Task requirements: Please repeat the lines below exactly. Begin with the line containing "Open the Guide panel" and go on through the line containing "Task: Click the 02_audit_categories.sql".

★ ★ ★ ★ ★ ★ ★

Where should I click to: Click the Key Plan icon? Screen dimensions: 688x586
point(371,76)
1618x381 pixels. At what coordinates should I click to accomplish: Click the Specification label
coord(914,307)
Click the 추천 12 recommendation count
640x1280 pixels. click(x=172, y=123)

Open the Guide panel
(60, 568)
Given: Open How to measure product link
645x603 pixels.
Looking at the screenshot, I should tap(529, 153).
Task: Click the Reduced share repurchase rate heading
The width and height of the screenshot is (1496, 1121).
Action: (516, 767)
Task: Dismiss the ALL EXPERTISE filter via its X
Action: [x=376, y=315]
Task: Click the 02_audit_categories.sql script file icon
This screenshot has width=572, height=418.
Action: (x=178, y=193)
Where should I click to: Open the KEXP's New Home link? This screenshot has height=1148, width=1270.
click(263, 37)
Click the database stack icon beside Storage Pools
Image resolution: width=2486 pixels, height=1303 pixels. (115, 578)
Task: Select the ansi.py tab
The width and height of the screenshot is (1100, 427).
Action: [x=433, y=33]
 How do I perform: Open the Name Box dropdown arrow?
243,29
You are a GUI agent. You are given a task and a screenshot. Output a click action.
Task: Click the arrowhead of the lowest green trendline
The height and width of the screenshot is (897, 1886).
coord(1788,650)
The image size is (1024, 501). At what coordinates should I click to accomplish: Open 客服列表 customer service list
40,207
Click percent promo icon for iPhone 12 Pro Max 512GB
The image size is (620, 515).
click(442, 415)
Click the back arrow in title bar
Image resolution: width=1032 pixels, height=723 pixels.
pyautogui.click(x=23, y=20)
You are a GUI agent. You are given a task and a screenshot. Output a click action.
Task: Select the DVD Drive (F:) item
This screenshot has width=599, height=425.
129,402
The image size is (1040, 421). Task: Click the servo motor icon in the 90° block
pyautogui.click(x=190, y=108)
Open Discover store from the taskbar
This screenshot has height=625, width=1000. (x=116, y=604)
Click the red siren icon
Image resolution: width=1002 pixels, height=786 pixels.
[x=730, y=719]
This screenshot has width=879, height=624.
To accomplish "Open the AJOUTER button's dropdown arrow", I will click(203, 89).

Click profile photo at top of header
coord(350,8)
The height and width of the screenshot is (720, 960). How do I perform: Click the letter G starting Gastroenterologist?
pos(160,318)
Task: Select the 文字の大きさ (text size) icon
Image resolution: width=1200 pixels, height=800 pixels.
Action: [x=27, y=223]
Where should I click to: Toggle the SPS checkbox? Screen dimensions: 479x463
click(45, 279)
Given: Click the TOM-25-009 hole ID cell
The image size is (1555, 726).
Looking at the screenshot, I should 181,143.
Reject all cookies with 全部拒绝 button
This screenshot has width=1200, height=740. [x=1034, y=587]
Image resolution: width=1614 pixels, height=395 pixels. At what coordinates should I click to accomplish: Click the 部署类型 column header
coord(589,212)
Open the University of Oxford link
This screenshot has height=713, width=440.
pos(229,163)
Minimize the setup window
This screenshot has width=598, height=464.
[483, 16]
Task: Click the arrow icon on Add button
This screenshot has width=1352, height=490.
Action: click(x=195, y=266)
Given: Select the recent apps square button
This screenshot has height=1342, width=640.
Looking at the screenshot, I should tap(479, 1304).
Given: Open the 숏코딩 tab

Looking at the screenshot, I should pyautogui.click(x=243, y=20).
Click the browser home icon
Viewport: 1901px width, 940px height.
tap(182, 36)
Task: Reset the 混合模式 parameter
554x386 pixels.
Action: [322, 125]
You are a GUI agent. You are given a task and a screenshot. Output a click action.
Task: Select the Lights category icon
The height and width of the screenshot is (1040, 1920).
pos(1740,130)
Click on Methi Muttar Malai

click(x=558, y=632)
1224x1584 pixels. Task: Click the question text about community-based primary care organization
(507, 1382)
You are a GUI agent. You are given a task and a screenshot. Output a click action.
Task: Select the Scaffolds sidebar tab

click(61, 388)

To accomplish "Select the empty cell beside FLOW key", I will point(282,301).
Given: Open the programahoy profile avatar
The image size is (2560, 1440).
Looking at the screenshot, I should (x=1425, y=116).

★ ★ ★ ★ ★ ★ ★

Written answer:
Open the Guide panel
(60, 568)
Given: Open How to measure product link
645x603 pixels.
Looking at the screenshot, I should tap(529, 153).
Task: Click the Reduced share repurchase rate heading
The width and height of the screenshot is (1496, 1121).
Action: (516, 767)
Task: Dismiss the ALL EXPERTISE filter via its X
Action: [x=376, y=315]
Task: Click the 02_audit_categories.sql script file icon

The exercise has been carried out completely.